Recent proposal rounds have seen significant number of beamtime proposals rejected by the panel for similar reasons. The Excitations group and Facility Access Panel wish to help users to submit good proposals so would point out the following reoccurring issues of missing information in proposals that is detrimental to their scores, together with straightforward remedies:
- Lack of evidence that a large single crystals exists or that a sufficient number of co-aligned crystals can be aligned for the experiment. This can be resolved by including a picture (with scale bars)
- Lack or unclear presentation of relevant structural and physical property characterisation of the materials to be studied. This can be resolved by presenting diffraction and physical properties characterisation of your samples in the proposal.
- Lack of details regarding what will be measured during the experiment which makes it challenging or in some cases impossible for the viability and merit of the proposal to be assessed during review. This can be resolved by proposers contacting ISIS staff prior to proposal submission.

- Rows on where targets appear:
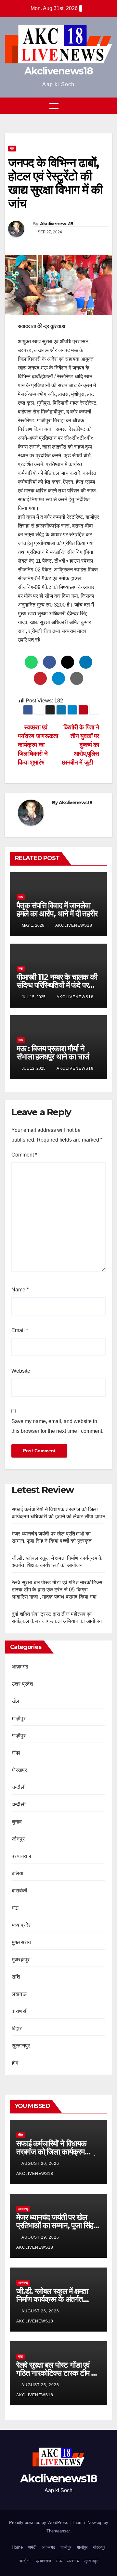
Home (17, 2547)
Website (20, 1371)
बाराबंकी (19, 1890)
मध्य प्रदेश (22, 1925)
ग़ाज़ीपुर (19, 1718)
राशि (16, 1977)
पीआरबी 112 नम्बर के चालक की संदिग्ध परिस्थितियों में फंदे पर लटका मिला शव (57, 985)
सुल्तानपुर (21, 2045)
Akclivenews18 (58, 71)
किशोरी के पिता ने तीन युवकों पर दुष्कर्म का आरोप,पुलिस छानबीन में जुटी (80, 745)
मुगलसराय (21, 1942)
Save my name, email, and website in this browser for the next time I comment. (57, 1426)
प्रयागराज (21, 1856)
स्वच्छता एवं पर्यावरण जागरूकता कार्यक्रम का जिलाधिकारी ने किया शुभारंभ (38, 745)
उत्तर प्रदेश (22, 1684)
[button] (95, 105)
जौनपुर (18, 1839)
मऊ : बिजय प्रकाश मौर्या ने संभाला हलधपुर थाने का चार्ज (53, 1052)
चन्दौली (19, 1787)
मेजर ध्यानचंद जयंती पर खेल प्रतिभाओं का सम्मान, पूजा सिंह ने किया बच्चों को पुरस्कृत (57, 2225)
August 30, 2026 (40, 2163)
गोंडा (16, 1753)
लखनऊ (19, 1994)
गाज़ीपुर (19, 1735)
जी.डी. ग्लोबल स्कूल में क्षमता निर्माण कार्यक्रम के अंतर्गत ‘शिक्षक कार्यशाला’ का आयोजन (55, 2299)
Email (19, 1330)
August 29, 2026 (40, 2237)
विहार (17, 2028)
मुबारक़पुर (21, 1959)
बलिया (18, 1873)
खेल (15, 1701)
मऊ (12, 148)
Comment (24, 1154)
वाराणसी (20, 2011)
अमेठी (32, 2547)
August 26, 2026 (40, 2311)
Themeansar (58, 2531)
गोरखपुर (19, 1770)
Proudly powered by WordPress (39, 2522)
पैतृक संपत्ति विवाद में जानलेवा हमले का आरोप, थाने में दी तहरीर (57, 909)
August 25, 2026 (40, 2385)
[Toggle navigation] (54, 105)
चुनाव (17, 1821)
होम (15, 2063)
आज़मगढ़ (20, 1666)
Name (20, 1289)
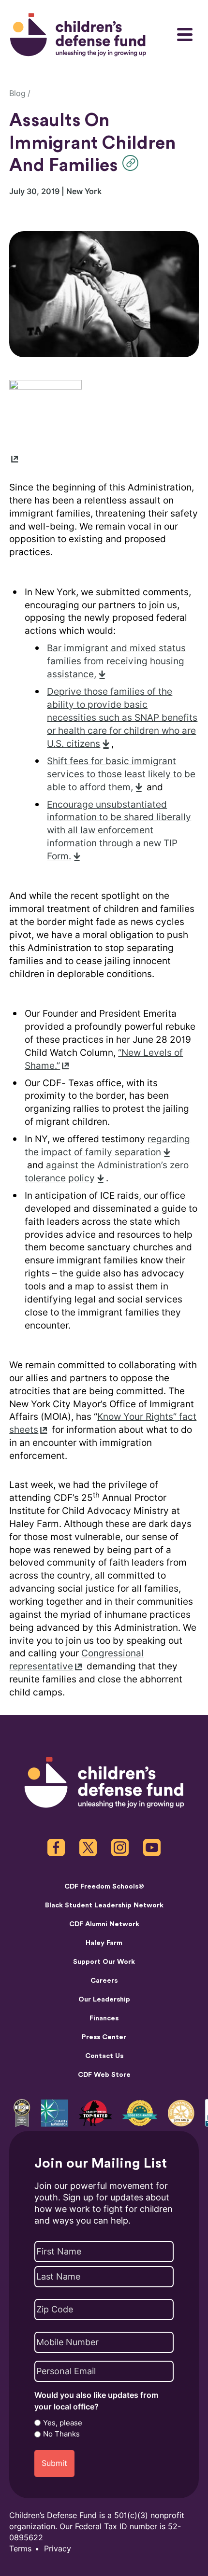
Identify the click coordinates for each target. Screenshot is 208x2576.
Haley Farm (104, 1942)
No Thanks (61, 2434)
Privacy (57, 2548)
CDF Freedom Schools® (104, 1886)
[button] (132, 163)
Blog (17, 93)
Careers (104, 1980)
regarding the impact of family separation (107, 1146)
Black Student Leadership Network (104, 1905)
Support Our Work (104, 1961)
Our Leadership (104, 1999)
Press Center (104, 2037)
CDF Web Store (104, 2074)
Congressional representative (76, 1660)
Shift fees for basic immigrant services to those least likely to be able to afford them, (121, 774)
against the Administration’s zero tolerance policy (107, 1172)
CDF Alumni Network (104, 1924)
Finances (104, 2018)
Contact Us (104, 2055)
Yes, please (62, 2423)
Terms (20, 2548)
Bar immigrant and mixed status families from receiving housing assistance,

- DIRECTION 1:
Answer these questions from the page on beamtime proposal issues, one answer per line:
(a) What should a picture of the crystals include?
(b) What kinds of characterisation of the samples should the proposal present?
(c) Whom should proposers contact before submitting a proposal?
- DIRECTION 2:
Continue the page on beamtime proposal issues, starting after its last point.

- EXPECTED ANSWER 1:
(a) Scale bars.
(b) Diffraction and physical properties characterisation.
(c) ISIS staff.

- EXPECTED ANSWER 2:
MARI has a wide angular coverage and a wide energy range and good resolution making it ideal for the study of phonon densities of states in crystalline and disordered systems, and crystal field excitations in magnetic materials. MARI is the only chopper spectrometer at ISIS not to be equipped with a pixilated detector array using position sensitive detectors. This makes MARI the instrument of choice for studies of polycrystalline and powdered samples, and liquids. MARI also boasts the lowest instrumental background of the ISIS suite of chopper spectrometers, making the machine highly sensitive despite the relatively low incident neutron flux.
The MARI spectrometer was funded by the Japanese Ministry of Education, Science and Culture (Monbusho) as part of the UK-Japan Collaboration on neutron scattering. This collaboration, initiated in 1986, was the creation of the late Professor Yoshikazu Ishikawa. The spectrometer is named after Professor Ishikawa's daughter, Mari. The Japanese Symbol for Mari also happens to be the Japanese for truth.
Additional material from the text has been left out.